I wish it was that simple for everyone.
Growing up homeschooled in the middle of nowhere, I didn’t know many other kids, other than my baby cousins. I watched plenty of sappy romantic comedy movies with my mom to understand the concept of straight romantic love: it was something beautiful that I would probably want when I was older.
I learned about the birds and the bees when I was 11, reading one of those big fancy science books, and was, to be honest, a little disappointed to find out that was how it all worked. I understood it was necessary for the world to go round, but it just didn’t seem romantic to me, and my mom told me it’d make sense when I was 30.
My first crush happened at 12, on a 20-year-old male figure skater – mostly because of his beaming personality and warm smile, which I interpreted as “cute”. It was an innocent, normal case of childish sheep’s eyes.
But things got very complicated soon after. I started to notice the very beautiful female skaters. At first I called them my “girl crushes” – the word straight girls use for pretty females they admire, even though they don’t intend on dating them. But as I grew older and hormones kicked in, I definitely knew something was up.
I knew that there were gay people in the world, but I couldn’t call myself a lesbian if I still liked guys, right? I had never even heard the word bisexual until I was 13, and at the time I thought it meant someone who dressed as both genders 🙈
When I discovered its correct meaning, I thought, “Wait, is that me?” But I didn’t know for sure. First of all, I am not strongly attracted to men. I definitely think some men are handsome, sweet husband material, but I don’t have that overwhelming sexual attraction to them. On the other hand, there are a few ladies I definitely see as sexy, but I’ve never dated a girl before and I’m not sure how far I would go. A bi friend of mine recently explained that bisexual just means you’re attracted to both males and females, and at this age it’s perfectly normal (and advisable!) not to be interested in “the facts of life” yet. I might grow into it, like Mama always said, or I might be biromantic – attracted to both sexes and craving a close relationship like a marriage, but not necessarily a sexual relationship. As of now, I honestly don’t know, and I’m okay with that. I’m just going to take this one day at a time.
I started strongly suspecting I was bi in March of this year, and I admitted it to myself during the summer. One of my sweet Twitter friends, who has been openly gay for many years, called it “coming out to yourself”. It was a bit of a shock to me; I had always seen LGBT people as a group I accepted, but didn’t belong to. But once I had figured out where I stood, I could start my journey of telling others.

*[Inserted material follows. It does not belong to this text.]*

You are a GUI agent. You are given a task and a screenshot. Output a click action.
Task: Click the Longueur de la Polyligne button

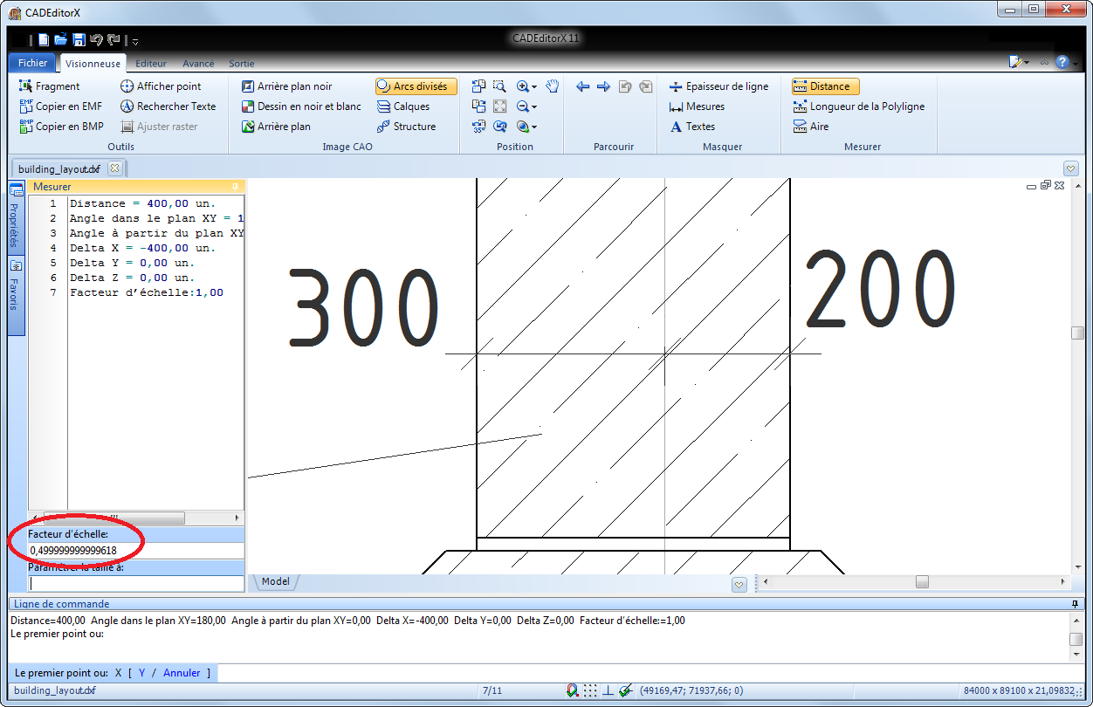(859, 106)
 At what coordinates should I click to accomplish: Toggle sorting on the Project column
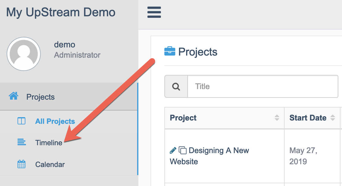tap(277, 118)
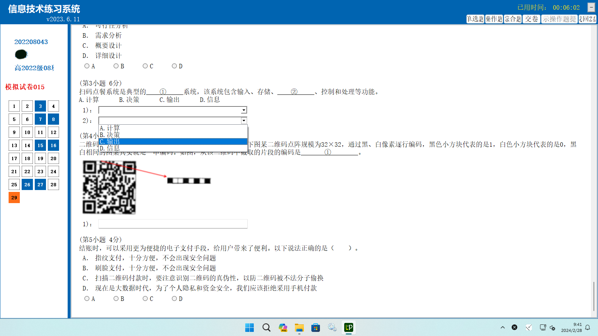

A huge factor in my coming out story is a Twitter friend I met several months ago. She was in her early 20s, but she was finally starting to accept she was bi. I told her something like, “it’s something I’ve wondered about myself tbh” and after a while I started to tell her my story.
After I had told her, I decided I would tell my straight friends soon. I was sitting on it for a while, trying to come up with the best time to casually bring it up. But then I saw that National Coming Out Day was coming up and I thought on a whim, “No better time than the present!”
Was I scared? YES! But I reminded myself of all the people who inspired me – Eric Radford, my first LGBT role model; Adam Rippon, who represented both the Stars and Stripes and the rainbow with style this Olympics; Karina Manta, a Team USA ice dancer who came out as bisexual less than two weeks ago; and all the people – heterosexual or otherwise – who are just fearlessly themselves. And I want to be one of those people who share their whole self with the world. In the words of John Legend, “I give you all of me.”
My mom has always been my biggest supporter. She has practically raised me on her own, homeschooled me for over a decade, and been there through every problem I’ve ever had in my life. Since she knows literally everything about me and we talk all the time, it really wasn’t the big scary conversation I imagined it would be. She said she guessed there had been something going on for a while, and I’d tell her when I was ready. I’m still trying to explain all the details, but so far so good.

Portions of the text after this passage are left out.